The draft Guidelines provide that applications based on an invention made by official
personnel will have to designate applicant's name as nation.An invention made by an official
personnel designates applicant's name as
president of the national organization to which the official personnel belongs. In
particular, the draft Guidelines will provide that "applicant is to be designated as
Republic of Korea including the name of the president of the national organization."

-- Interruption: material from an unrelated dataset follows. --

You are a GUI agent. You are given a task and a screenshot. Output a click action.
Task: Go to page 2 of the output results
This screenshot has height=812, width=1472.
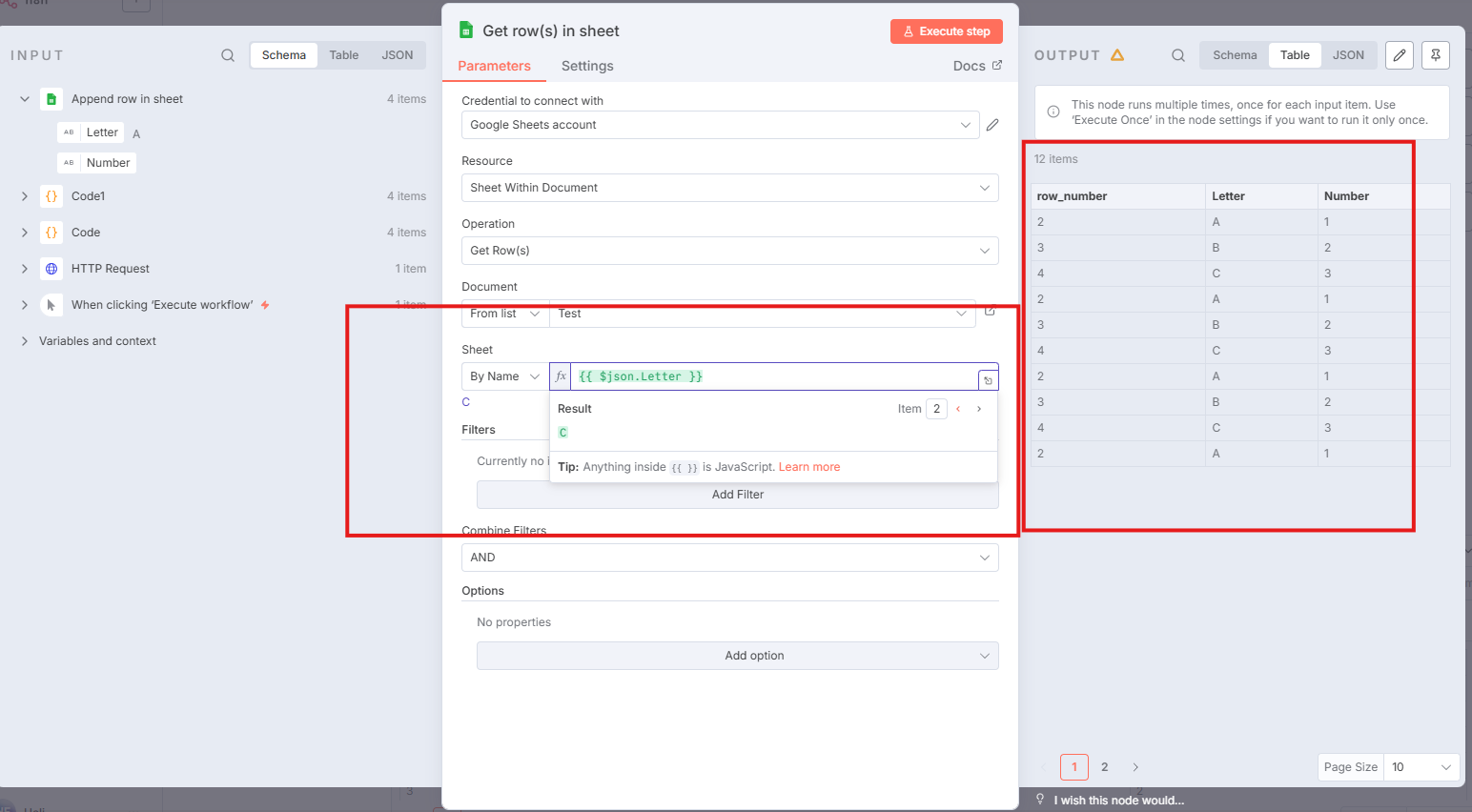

COLLEGE ENTRANCE EXAM QUESTIONS
DESERVE PROTECTION AS LITERARY WORK UNDER THE COPYRIGHT LAW
November 25, 1997 the Supreme Court ruled that the college entrance examination is a
literary work that can be protected by the Copyright Law. The college entrance examination
primarily relates to historical facts, principles of natural science,
foreign languages made of quotations or modifications to certain portions of
textbooks, reference books, and many others it is reasonable to consider the examination questions a
literary work worthy of protection by the Copyright Law in that the examination questions
are the individual works of the examination writer(s), not a copy of others' work, and has
originality in its expression.
It means that if the work owes its origin to the author(the work is
independently created, and not copied from other works, and accordingly can be
distinguished from works of others') it has "originality" (or,
"individuality")
necessary to be deemed worthy of being protected by the Copyright Law. However, it is
noted that in the Daehan Textile case (Supreme Court Decision 94 Do 3266, February 23,
1996) the Supreme Court recognized that the degree of originality in applied art work,
such as textile designs, which is intended to be mass produced should be relatively higher
than that of other genres.With respect to the originality of work, it would
appear that the Supreme Court takes a more rigid standard in applied art work, which can be
protected by the Design Law.
Another way of Estimating Damages Caused by Trademark Infringement
A ruling on September 12, 1997 regarding estimation
of damages to a trademark owner caused by a third party's infringement of a trademark stated,
"In principle, damages are estimated by
multiplying gross sales of infringing goods by the net profit rate of the infringing goods,
or by multiplying the number of infringing goods sold by the net profit for each of the
infringing goods sold. However, damages may also be estimated by multiplying the net
profit rate of trademark owner's goods by the gross sales of infringing goods."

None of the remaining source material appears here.